Max repeated his question sufficiently loudly to catch Dr Holliday’s attention at last. ‘Precious few legitimate businesses left in this particular section of the world,’ he shouted. ‘Present company excepted, of course…’
‘Certainly,’ the African expert replied, from the height of her Harvard degrees, ‘the collapse of legitimate business in areas like this has inevitably followed the failure of settled, central government — and any real form of local government, of course.’
Richard realized with an inward smile — a small and wry smile — that the World Bank representative’s reply had easily reached the ears of the IMF contingent just behind them. A neat point neatly driven home: Max at the top of his game.
‘And that’s what the Zubrs are about, isn’t it?’ Robin demanded suddenly, stopping dead as she made one of those leaps of association that often left Richard absolutely breathless. ‘You don’t just want to supply General Chaka’s navy with vessels that are better suited to coastal and river work than the corvettes he already has. You want to control them.’
Max ruthlessly steered the three of them into the quiet, empty space just beside the glass-fronted containers that didn’t seem quite large or strong enough to contain the huge forest, trapdoor, bird-eating and tarantula spiders that would soon be let loose in the jungle once again. ‘It’s nothing to do with a little short-term profit Sevmash might make supplying them and guaranteeing the spares and whatnot,’ Robin continued, enraptured by her own thought processes. ‘You know you’ll have to crew them at first with Sevmash men like Captain Zhukov — and then take time to train up any local officers and crew. So for the foreseeable future you’ll have a fleet of massive craft that you — and effectively you alone — control.

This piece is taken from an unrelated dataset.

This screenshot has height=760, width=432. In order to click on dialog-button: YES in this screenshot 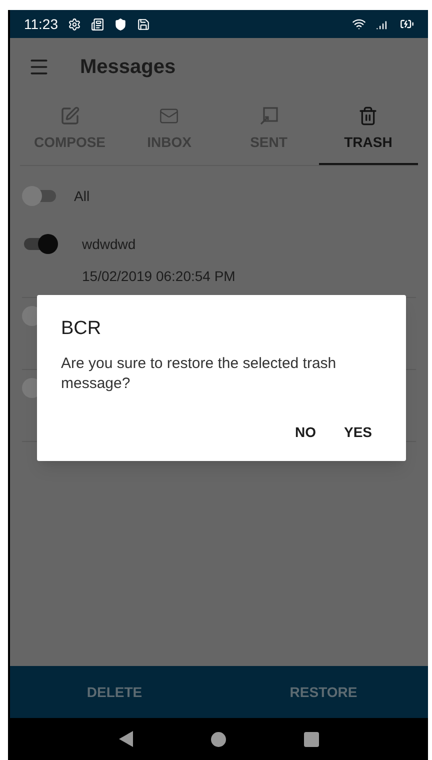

Vessels that won’t just be confined to the bay like these poor creatures locked up in the cages here. They’ll be able to go upriver, into the delta — all over the place. Wherever they want to go. Wherever you tell them to go.’
Max stopped dead and simply gaped at her. In a fenced-off pit beside them, the spiders had been replaced by a range of reptiles that made Nile crocodiles look like baby salamanders. ‘What the fuck?’ he said at last. ‘Where did you get her, Richard? I want one. Oh God, I want one of those! Can you actually read minds, Robin? Or are you some kind of Ved’ma witch? Richard’s little blonde Baba Yaga?’
‘I know you of old, Maximilian Asov,’ riposted Robin, not a bit put out — flattered, if anything. ‘All this bullshit and persiflage means I’ve hit the nail on the head, doesn’t it? You’re really hoping to pull the wool over these people’s eyes and actually get them to buy the things that will allow you to sneak in behind their backs and get at their most valuable assets?’
‘It worked for the Greeks at Troy!’ Max’s voice wavered between the offended and the amused as he moved them forward once again. ‘My partner Felix Makarov thought it was pretty smart.’
‘Yeah,’ she snapped. ‘But you’re no Odysseus — and Felix Makarov’s no Achilles.’
‘You think it’ll work?’ asked Richard soberly. ‘You think they’ll buy it? In all senses of the phrase…’
‘We sold them the Zubr pretty effectively this morning, didn’t we?’ demanded Max. ‘And by the way, Captain Zhukov was able to scoot the better part of three kilometres upriver as part of that little game. The only government boats that have been that far before are the little Shaldag fast patrol craft, and compared to the Zubr they’re nothing more than rowing boats. Man, if I can get them to buy just one Zubr I will fucking rule the delta!’